China's state-rigged stock market is getting a state-mandated …

China's state-rigged stock market is getting a state-mandated …

The Chinese government just announced that it will suspend stock trading on Sept. 3 and 4, according to the Shanghai Stock Exchange (h/t South China Morning Post’s George Chen) The official reason, as mandated by the securities regulator, is to commemorate the Japanese surrender (link in Chinese) that ended World War II.

The motive you won’t find on any Chinese government websites, however, is that the tougher the government makes it for people to trade stocks, the harder it is for people to sell—and therefore, the less likely the market is to resume falling. Cryptically, the official notice cited a secondary reason for the holiday: “related liquidation matters” to be undertaken by the China Securities Depository and Clearing Corporation Limited—the government’s margin-trading clearinghouse

The unexpected four-day weekend—Sept. 3 and 4 are a Thursday and Friday—is the latest move by Beijing policymakers to freeze the stock market in a state of suspended animation. Initial public offerings have been on hold since early July, and hundreds of companies have been allowed to suspend trading in an attempt to ride out market volatility. This is part and parcel of the government’s attempt to prevent the layers of debt piled into Chinese stocks for unravelling themselves—and tearing holes in bank balance sheets with them.

A major reason for doing this likely had to do with the colossal amount of margin trading driving market movements. (Margin trading lets investors bet borrowed money on stocks, often using the underlying stock or other shares as collateral. This magnifies both gains and losses.)

By freezing trading of (mainly) more volatile stocks, loosen restrictions on margin trading, and by pumping liquidity into brokerages, the government prevented prices from dropping far enough to trigger margin calls.

If the government hadn’t intervened, the markets were in a very real danger of entering an ever-accelerating downward spiral: companies and investors were using their stock as collateral for margin trading and corporate loans, and further drops would have required banks and brokerages to require even more collateral. As of late June, more than 2.5 trillion yuan ($400 billion) in stocks were used to collateralize around 750 billion yuan in loans, according to a recent note by Anne Stevenson-Yang, founder of J Capital Research.

The stock market is following a similar trend of government-engineered bubble, followed by regulatory meddling to thwart selling, that occurred with China’s property market, Stevenson-Yang noted.

“The early stages supported China Dream growth stories and legendary IPO wealth-creation events,” she wrote. “When the momentum can’t be sustained, we are brought to the June 12 stage. Through regulatory devices such as prohibitions on short selling and selling of long positions, massive infusions of new liquidity, loan rollovers and liberalized margins, suspended trading in shares not core to the State’s interest, collateral value is maintained at highly inflated levels.”

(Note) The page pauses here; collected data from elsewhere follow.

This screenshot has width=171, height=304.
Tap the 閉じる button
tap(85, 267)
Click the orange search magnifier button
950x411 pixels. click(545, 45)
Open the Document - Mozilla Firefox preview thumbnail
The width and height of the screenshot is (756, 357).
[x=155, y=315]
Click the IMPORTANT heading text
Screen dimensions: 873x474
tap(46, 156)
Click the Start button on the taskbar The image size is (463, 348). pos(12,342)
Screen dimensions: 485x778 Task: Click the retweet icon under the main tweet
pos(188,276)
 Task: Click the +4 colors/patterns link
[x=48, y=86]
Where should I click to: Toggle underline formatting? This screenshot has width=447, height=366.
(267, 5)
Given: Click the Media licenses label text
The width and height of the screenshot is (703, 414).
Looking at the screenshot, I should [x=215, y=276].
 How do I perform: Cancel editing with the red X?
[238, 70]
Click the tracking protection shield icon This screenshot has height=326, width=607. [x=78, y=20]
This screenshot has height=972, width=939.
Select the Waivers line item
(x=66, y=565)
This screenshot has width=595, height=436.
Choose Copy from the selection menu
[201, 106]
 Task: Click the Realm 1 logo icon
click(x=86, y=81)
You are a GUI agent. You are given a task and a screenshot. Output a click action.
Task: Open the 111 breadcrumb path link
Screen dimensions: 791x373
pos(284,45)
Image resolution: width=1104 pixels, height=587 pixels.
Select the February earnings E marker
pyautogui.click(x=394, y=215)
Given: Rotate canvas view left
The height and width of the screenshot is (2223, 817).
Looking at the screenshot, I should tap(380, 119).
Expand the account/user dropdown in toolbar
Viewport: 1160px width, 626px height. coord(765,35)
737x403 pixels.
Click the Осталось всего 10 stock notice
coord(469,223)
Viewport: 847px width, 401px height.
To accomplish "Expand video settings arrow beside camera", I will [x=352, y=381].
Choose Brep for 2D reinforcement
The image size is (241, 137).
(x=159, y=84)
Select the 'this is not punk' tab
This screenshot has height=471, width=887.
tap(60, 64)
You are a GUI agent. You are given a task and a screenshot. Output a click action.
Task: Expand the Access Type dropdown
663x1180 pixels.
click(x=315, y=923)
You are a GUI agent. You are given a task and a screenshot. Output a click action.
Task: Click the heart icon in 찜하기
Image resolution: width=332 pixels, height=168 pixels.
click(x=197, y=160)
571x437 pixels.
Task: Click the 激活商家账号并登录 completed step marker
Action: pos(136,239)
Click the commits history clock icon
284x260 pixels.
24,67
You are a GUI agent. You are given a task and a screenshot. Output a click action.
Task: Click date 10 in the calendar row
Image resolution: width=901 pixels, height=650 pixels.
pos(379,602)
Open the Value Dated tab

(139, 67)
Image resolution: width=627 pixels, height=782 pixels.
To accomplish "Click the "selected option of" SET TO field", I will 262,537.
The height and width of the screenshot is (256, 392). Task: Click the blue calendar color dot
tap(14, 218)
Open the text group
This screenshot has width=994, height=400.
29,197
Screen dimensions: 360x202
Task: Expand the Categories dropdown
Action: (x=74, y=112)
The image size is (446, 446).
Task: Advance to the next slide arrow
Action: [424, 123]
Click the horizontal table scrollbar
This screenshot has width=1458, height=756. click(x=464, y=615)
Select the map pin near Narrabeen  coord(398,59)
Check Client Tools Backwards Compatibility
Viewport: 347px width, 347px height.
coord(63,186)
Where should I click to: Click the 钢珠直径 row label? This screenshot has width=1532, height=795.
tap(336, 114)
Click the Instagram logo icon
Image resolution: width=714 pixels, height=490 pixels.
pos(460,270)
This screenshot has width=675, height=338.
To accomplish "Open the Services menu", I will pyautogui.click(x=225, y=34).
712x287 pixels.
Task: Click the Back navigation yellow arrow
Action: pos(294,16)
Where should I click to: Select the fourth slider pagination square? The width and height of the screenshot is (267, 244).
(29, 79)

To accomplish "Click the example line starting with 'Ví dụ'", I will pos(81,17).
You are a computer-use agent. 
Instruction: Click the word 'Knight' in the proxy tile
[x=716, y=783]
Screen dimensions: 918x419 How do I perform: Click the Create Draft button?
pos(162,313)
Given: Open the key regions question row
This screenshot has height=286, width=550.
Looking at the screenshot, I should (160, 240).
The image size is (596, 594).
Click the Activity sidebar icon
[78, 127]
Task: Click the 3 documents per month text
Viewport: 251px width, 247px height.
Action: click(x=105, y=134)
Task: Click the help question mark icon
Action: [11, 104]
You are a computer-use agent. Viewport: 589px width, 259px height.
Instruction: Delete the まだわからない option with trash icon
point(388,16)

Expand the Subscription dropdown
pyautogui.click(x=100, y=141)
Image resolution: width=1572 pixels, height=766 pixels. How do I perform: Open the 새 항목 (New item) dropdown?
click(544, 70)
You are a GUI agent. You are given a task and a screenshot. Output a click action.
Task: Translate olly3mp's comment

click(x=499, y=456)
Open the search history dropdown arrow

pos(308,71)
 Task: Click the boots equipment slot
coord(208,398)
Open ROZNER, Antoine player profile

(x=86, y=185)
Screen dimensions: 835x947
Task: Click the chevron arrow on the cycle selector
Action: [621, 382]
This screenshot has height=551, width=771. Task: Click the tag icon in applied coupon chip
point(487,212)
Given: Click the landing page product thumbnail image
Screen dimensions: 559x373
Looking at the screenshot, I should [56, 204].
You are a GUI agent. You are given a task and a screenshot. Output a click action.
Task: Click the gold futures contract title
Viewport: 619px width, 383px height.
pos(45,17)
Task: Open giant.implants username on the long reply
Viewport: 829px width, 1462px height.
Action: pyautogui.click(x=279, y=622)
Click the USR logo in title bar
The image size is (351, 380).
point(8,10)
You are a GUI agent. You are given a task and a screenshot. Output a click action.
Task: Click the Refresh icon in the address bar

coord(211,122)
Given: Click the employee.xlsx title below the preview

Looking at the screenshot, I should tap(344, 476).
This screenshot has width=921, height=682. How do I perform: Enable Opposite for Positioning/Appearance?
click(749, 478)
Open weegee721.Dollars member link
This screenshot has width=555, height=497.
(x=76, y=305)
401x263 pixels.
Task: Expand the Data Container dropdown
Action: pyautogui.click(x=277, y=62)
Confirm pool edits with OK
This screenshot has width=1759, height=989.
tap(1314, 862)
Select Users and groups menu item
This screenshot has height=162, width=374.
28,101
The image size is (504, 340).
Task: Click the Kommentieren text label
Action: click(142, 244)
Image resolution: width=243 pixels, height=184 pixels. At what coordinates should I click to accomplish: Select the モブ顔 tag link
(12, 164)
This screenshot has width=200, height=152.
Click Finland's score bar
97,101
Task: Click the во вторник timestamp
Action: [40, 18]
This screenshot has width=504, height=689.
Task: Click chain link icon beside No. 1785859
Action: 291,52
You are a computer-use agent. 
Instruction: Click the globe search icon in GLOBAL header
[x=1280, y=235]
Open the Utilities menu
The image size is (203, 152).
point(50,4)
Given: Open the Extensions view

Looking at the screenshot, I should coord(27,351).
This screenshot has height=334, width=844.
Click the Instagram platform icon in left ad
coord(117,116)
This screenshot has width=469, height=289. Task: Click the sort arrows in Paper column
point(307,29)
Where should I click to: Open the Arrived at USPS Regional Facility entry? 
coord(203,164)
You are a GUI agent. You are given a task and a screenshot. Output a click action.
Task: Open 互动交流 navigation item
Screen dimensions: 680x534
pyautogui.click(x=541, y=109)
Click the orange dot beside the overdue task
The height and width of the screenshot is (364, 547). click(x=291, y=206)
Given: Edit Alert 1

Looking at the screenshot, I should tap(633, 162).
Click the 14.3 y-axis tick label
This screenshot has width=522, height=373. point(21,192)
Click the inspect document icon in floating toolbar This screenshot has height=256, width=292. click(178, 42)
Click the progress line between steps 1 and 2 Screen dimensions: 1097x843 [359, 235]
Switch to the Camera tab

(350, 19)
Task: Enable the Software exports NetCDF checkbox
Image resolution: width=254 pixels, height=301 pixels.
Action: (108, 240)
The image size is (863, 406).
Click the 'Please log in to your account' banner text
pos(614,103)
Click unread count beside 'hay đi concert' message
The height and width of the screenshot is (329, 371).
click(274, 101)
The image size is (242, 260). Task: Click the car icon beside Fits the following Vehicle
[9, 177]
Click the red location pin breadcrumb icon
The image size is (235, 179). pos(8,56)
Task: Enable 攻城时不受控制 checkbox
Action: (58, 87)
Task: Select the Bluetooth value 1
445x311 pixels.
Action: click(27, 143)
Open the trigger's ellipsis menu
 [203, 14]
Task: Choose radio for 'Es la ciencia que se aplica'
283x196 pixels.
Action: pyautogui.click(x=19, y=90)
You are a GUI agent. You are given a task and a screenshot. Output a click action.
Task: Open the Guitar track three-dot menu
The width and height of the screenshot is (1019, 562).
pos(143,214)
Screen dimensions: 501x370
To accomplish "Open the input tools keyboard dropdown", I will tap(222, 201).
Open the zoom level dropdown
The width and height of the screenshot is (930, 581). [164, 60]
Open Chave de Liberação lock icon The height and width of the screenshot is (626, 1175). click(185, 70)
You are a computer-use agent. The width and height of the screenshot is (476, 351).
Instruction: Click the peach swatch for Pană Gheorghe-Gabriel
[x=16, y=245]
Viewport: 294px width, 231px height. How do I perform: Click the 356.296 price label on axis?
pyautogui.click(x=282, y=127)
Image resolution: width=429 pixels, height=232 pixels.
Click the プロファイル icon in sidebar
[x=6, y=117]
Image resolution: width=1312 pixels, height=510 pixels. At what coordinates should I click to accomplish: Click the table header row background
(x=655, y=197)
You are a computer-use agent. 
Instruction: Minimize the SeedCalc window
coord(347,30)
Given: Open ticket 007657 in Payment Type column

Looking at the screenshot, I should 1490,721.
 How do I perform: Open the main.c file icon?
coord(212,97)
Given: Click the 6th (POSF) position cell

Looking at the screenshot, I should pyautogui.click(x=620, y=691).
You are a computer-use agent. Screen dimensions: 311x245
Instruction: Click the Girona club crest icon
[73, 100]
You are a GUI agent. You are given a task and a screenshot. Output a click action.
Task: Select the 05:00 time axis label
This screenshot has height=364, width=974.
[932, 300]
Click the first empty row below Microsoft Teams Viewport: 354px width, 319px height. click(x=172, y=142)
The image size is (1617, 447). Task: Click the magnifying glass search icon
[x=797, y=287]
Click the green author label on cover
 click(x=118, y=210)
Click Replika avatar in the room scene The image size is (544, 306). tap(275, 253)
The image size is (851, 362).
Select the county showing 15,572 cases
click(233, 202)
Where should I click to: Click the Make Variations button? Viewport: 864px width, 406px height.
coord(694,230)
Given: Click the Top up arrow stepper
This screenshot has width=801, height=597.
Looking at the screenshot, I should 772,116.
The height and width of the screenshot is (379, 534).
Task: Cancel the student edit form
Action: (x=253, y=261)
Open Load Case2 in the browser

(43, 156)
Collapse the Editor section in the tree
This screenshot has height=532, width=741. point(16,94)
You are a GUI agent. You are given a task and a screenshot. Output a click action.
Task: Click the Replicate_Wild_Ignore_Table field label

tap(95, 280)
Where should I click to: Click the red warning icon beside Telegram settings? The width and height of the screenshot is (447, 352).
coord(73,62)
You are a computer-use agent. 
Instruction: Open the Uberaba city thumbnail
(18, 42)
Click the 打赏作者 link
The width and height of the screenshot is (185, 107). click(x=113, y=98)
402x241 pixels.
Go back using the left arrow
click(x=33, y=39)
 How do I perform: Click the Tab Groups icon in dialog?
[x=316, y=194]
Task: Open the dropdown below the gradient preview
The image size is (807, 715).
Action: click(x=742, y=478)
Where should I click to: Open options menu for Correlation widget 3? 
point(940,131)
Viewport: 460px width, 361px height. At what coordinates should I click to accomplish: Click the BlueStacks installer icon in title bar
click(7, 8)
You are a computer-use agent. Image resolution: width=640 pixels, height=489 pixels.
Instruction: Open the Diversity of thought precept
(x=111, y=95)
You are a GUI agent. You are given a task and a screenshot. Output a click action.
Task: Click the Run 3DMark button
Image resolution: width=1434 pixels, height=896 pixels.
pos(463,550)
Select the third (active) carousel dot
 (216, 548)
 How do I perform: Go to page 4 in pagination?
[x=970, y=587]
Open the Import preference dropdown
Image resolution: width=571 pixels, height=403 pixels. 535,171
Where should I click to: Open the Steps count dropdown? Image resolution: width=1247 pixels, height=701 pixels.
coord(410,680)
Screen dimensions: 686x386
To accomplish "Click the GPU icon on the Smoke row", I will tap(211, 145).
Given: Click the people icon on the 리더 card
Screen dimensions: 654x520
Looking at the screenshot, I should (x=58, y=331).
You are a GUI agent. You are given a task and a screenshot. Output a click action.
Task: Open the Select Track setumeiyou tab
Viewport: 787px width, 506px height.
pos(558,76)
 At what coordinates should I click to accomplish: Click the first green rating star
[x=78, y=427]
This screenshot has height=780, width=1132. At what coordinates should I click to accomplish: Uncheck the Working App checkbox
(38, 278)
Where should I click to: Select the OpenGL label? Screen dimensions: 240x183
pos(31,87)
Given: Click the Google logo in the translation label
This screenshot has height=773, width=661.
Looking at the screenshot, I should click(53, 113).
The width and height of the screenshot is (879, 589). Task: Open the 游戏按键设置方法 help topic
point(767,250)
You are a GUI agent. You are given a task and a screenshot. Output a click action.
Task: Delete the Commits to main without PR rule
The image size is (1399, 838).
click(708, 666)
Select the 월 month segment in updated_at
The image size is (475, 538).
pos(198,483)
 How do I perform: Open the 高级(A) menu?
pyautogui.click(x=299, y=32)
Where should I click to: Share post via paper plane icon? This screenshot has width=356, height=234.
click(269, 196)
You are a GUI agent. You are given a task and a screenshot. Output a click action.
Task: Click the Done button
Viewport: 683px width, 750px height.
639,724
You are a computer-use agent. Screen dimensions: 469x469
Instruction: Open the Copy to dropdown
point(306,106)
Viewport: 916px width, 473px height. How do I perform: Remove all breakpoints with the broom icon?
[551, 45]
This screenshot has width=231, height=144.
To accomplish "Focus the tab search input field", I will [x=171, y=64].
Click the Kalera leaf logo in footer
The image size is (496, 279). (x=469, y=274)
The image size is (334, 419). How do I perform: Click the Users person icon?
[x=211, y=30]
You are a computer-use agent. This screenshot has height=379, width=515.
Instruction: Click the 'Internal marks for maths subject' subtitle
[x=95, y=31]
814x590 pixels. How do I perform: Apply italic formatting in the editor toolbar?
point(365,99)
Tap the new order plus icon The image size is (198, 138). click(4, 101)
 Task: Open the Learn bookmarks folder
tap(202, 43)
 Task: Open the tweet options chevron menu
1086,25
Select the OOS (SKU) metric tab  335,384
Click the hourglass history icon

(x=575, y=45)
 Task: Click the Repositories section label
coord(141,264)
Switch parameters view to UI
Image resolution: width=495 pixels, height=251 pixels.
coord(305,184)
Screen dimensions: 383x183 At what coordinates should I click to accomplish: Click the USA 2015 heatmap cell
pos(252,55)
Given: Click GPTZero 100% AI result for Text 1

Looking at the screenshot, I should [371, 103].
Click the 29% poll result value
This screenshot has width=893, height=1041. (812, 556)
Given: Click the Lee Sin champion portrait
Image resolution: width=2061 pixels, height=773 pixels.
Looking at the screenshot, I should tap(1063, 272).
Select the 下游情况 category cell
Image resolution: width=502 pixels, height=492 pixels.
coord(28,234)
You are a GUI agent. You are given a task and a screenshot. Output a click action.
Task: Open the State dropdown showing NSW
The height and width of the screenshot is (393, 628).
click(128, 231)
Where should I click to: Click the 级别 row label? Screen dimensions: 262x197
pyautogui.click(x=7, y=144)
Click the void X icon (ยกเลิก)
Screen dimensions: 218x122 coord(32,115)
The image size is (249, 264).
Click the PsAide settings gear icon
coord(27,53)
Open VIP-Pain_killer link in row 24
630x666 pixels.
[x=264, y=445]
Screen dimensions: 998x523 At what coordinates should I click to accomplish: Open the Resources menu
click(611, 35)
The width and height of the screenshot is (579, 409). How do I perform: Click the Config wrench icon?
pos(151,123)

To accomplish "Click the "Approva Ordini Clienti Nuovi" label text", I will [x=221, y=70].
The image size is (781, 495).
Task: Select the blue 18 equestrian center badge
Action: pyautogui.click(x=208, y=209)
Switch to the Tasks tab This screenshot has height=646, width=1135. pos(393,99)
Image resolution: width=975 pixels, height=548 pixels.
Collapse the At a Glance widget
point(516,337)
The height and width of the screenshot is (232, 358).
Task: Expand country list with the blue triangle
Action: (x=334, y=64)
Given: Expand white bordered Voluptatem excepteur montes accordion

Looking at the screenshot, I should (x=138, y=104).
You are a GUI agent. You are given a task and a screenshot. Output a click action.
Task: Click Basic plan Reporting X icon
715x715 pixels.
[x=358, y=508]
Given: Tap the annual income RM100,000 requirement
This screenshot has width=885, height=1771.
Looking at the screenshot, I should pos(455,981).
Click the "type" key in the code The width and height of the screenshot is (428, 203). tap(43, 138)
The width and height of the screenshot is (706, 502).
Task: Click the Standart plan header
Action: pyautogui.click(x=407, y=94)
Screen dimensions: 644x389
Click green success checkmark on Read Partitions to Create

To be fair, the stock market usually closes on public holidays. However, the government only created this official work holiday in the last year. The nature of the holiday is in itself intriguing; during times of domestic strife, the government’s go-to distraction is to whip up anti-Japanese sentiment among the public. Whatever the case, it makes “Victory Day,” as it’s called, an eerily convenient excuse to disrupt trading once again.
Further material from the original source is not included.